I disagree. If a player can turn their character into a Mary Sue who everything goes right for, that isn't their fault, it is yours as the writer and scenario creator. A player can still experience great agency with their choices and have setbacks and mistakes. You're assuming they would have perfect knowledge of the system - that they would always know what the "best" choice would be. There shouldn't be any "best outcome" choices. If they can pick out a "best" choice, you've failed to create interesting choices. There should always be a tradeoff with choices. A good example is the Spider-man comics where the Green Goblin dangles a trolley car full of people off one side of a bridge and Gwen Stacy off the other. Spider-man can't save them both. This would be an interesting choice for a player, because neither choice is necessarily better or worse than the other.
A player's character only becomes a Mary Sue if
you as the game designer are constantly giving them Mary Sue-style choices. Yes, giving them a constant stream of "Do you pet the kitten or kick it?" choices will make for a poor story, but that is YOUR failure as a writer. A good writer keeps the choices interesting and gives constant twists to the results. The player SHOULD be able to
predict the outcome of their choices, but the result should never match up 100% with their expectations.

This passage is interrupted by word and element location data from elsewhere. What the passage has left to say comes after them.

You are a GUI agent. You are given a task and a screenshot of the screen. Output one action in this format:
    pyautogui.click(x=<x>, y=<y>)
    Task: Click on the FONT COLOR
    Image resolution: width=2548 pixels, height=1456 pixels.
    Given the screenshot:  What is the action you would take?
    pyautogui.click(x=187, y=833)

And if they play your game enough to map out a "perfect" route of choices? Congratulations, you've designed a fun game that keeps them playing!
Carassaurat wrote:
Either way, if the player is left in command, it's victory after victory for the main character, because no player will ever choose to have his hero find out that some things aren't meant for humans, no player will have his hero sickly squirming in bed over guilt, and absolutely no player will have his hero murder his father and marry his mother. A played character can only struggle with the outside world, never with himself.
Not true. Again, if the player can achieve victory after victory with no setbacks you didn't design the story or choices very well. If your scenario design is good you can give the player the same anguish the character should be experiencing. You put the player in a situation where the logical choice for the best
mechanical outcome does not match up with the choice for the best
moral outcome. The player will experience dissonance. Any forward momentum they had will be arrested and they will be forced to struggle with a choice.
(EDIT: In simpler terms, you give the player a choice between doing something that would be best for THEMSELVES in a meta-gaming sense, and doing something that would be best for their CHARACTER. You put the player in a position where to do best for their own interests they must
betray the character they've been controlling - and that you've hopefully made them care deeply about.)
In Bioshock 2 the player is presented with a choice at one point of whether or not to kill a character. It is fairly clear in the game that killing the character will NOT give the player the best ending, but the character has been set up and presented in such a way it feels morally wrong and unfair NOT to kill them. It is well executed, and I struggled for 10 minutes about whether or not to pull the trigger. The longer it takes your player to make a choice, the better that choice was designed.
Carassaurat wrote:
Maybe it's the distinction between shape-your-own-adventure and choose-your-own-adventure. And while shape sounds very fancy and postmodern, I think it's detrimental to the actual story.
I believe it all depends on the writing and scenario design. It surprises me how many writers on the VN boards believe a story in a VN is some sacred thing that has a true shape and form, absolute and ordained. If you were writing a
novel that may be true, but in this medium a story is always a JOINT creation between the designer and the player. Your job as the story writer is to make sure any combination of choices results in a satisfying and meaningful story. That is the power of games - the ability to create powerful stories that could not be told in other mediums through the mechanic of player agency in the story.